A lawyer should review your estate planning documents whenever you change states because laws and tax rules differ from state to state. Some wills and trusts don’t require revision but relocation almost always calls for new advance directives for health care and powers of attorney.
08. What if my spouse needs long term care?
New wills, deeds, and beneficiary designations are essential when a spouse may need long term care. Legal instruments made while healthy almost surely will disqualify a spouse for Medicaid and divert to long term care costs amounts a new estate plan could pass to children. However, to keep from doing more harm than good, the new estate plan must be drawn in accordance with arcane and complex Medicaid and elective share rules.
09. How can I protect my children from prior marriage against disinheritance?
A surviving spouse may disinherit your children (especially if they are from a prior marriage). Even if your spouse’s current will provides for your kids, your spouse may change it after you pass away. Trusts, contracts to make a will, life insurance, and other techniques can protect your children against disinheritance, but only if you add them to your estate plan. However, legal advice is essential to understand that benefits and costs of each option and incorporate your preferences into your estate plan.
10. How can I benefit a loved one without jeopardizing disability aid?
Unless your estate plan includes a special/supplemental needs trust, it may disqualify a child or other loved one with special needs for disability aid like Medicaid, SSI, and housing causing your hard earned estate to replace rather than supplement government programs. Special needs planning also is important to protect medical malpractice settlements and other legal recoveries. However, to be effective a so-called special/supplemental needs trust must satisfy complex rules.
Estate Tax Planning
11. Why should I be concerned with taxes even if my estate is modest?
While most estates don’t pay federal estate tax, estates over $675,000 may owe New Jersey estate tax, and even small estates can face inheritance tax. Since your tax estate may include a home, 401(k) and other retirement funds, life insurance, savings, and investments, your estate may trigger tax even if you don’t feel wealthy.
12. How do recent tax law changes affect me?

* **EXERCISE BRIEF**
Continue the estate planning FAQ from the point where it stops.

* **RECORDED DATA**
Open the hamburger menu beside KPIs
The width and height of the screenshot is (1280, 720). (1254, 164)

* * *

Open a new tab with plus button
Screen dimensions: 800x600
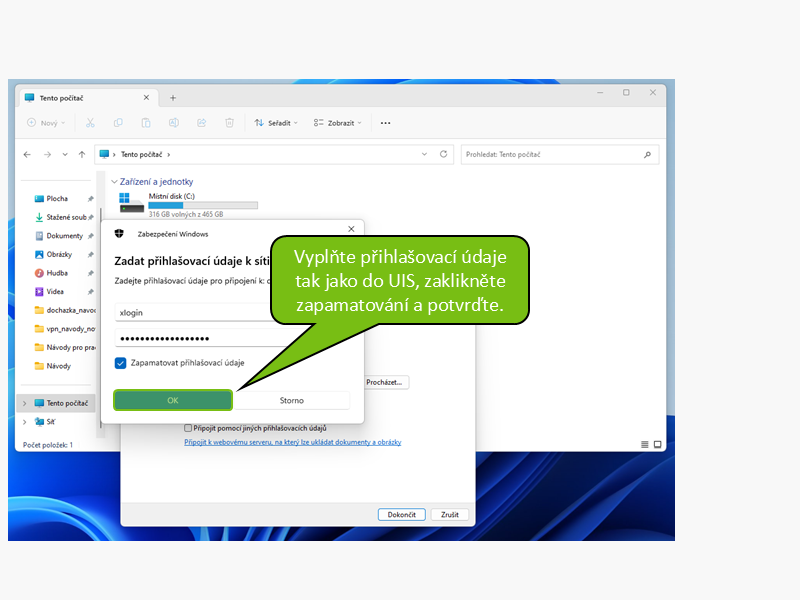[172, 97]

* **RESPONSE BELOW**
Nearly all wills and estate plans should be reviewed to see if recent changes in tax laws present opportunities to reduce New Jersey estate and inheritance tax or federal estate, gift, and generation skipping transfer tax. With an LL.M. in taxation from New York University School of Law’s prestigious Graduate Tax Program, Lawrence Friedman is well equipped to help you develop a tax-wise estate plan.
13. How can I minimize estate and inheritance tax?
Estate tax planning is most effective when both spouses adopt tax-wise wills. Having no will or a simple will that leaves everything to a surviving spouse can trigger estate tax that tax planning wills could avoid while still providing for your surviving spouse. If either spouse is not a U.S. citizen, a Qualified Domestic Trust or other special planning may be needed to minimize tax. Advance planning also can avoid substantial estate tax on life insurance. While gifts can reduce potential estate and inheritance tax, they also can prove costly if made without tax counsel. For instance, gifts in trusts may be taxable gifts unless the trust contains special provisions. With careful planning gifts can be insulated from inheritance tax.
14. How do my IRA, 401(k) plan, and other retirement funds fit in?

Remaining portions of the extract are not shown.